[Materials provided]

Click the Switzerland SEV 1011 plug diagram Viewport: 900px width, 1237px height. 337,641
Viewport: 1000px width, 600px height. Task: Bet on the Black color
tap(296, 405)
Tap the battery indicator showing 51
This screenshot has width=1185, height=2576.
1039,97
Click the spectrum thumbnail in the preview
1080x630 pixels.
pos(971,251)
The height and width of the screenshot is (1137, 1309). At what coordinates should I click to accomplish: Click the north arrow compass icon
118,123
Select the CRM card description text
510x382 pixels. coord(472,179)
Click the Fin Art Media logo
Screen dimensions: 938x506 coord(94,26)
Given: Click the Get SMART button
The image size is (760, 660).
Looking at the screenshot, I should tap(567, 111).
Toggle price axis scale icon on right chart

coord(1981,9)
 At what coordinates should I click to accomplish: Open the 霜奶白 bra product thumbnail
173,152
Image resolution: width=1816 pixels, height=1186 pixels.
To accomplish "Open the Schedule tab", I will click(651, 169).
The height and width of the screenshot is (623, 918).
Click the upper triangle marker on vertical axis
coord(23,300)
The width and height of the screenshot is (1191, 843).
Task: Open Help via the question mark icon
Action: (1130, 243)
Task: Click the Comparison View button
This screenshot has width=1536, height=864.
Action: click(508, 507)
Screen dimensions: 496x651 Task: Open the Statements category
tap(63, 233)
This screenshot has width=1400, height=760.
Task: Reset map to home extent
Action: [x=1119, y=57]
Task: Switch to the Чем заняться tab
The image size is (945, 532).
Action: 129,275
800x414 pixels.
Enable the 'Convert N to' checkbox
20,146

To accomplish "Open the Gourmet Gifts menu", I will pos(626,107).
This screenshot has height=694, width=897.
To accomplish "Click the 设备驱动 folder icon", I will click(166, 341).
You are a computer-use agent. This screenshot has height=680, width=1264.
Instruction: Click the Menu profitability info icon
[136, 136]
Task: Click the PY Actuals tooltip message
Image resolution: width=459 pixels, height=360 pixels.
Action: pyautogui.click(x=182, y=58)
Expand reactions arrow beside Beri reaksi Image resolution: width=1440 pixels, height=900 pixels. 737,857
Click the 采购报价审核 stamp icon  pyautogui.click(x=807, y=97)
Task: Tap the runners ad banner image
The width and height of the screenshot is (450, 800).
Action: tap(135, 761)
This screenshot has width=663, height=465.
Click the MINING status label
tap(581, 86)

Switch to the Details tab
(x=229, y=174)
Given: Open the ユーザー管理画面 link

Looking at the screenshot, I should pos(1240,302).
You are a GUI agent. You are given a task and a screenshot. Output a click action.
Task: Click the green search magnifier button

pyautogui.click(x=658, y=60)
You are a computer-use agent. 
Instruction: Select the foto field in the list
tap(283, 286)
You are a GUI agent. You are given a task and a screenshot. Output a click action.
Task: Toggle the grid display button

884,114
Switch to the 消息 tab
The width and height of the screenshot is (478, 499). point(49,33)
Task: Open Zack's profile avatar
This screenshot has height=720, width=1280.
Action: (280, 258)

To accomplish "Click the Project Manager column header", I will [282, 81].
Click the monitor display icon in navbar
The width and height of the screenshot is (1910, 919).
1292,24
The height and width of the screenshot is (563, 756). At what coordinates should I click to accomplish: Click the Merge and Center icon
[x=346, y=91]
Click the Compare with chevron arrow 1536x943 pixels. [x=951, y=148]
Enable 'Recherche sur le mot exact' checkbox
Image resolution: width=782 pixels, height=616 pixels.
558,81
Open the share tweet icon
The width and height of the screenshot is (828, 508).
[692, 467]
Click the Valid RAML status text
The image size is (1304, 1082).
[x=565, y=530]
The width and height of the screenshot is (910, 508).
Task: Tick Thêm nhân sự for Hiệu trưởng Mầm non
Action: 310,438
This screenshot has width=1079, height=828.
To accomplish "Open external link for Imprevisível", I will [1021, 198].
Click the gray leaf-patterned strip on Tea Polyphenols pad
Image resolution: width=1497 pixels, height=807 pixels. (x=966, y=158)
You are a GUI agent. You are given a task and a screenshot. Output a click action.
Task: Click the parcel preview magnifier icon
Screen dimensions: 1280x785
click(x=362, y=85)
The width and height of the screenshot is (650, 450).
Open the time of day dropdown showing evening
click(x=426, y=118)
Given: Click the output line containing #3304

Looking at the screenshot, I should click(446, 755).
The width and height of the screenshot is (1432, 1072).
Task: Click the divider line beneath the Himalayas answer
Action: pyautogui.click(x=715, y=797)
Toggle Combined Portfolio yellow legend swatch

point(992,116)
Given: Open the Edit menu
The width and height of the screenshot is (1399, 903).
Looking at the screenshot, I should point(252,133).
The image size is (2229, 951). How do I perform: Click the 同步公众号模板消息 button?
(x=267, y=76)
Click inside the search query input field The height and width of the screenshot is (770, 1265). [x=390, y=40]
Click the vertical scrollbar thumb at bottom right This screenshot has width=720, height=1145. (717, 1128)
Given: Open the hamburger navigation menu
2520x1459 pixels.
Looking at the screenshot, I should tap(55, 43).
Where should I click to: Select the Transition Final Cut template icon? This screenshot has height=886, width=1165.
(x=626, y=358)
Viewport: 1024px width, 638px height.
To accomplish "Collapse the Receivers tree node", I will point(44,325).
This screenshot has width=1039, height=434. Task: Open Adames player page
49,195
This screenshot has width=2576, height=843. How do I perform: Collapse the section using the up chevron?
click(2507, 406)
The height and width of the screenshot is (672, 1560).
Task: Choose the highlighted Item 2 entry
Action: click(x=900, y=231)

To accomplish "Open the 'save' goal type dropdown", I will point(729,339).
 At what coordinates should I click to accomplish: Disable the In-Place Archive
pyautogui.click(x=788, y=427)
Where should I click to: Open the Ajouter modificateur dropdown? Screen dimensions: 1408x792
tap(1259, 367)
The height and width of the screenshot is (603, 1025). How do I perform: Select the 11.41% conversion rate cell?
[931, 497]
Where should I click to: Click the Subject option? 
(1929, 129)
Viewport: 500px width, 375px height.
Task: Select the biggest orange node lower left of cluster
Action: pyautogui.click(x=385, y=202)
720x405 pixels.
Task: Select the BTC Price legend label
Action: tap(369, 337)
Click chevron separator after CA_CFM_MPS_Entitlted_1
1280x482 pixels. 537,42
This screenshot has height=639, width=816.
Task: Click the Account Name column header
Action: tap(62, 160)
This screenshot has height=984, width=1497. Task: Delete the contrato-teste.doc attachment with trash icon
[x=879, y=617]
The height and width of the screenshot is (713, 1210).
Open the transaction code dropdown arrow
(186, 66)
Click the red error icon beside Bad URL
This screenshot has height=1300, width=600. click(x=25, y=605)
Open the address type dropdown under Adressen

[/Materials provided]

Task description:
Every line from the one containing "Open the transaction code dropdown arrow" through the last line of the entries must be written out verbatim, and no other line.

Finished exercise:
Open the transaction code dropdown arrow
(186, 66)
Click the red error icon beside Bad URL
This screenshot has height=1300, width=600. click(x=25, y=605)
Open the address type dropdown under Adressen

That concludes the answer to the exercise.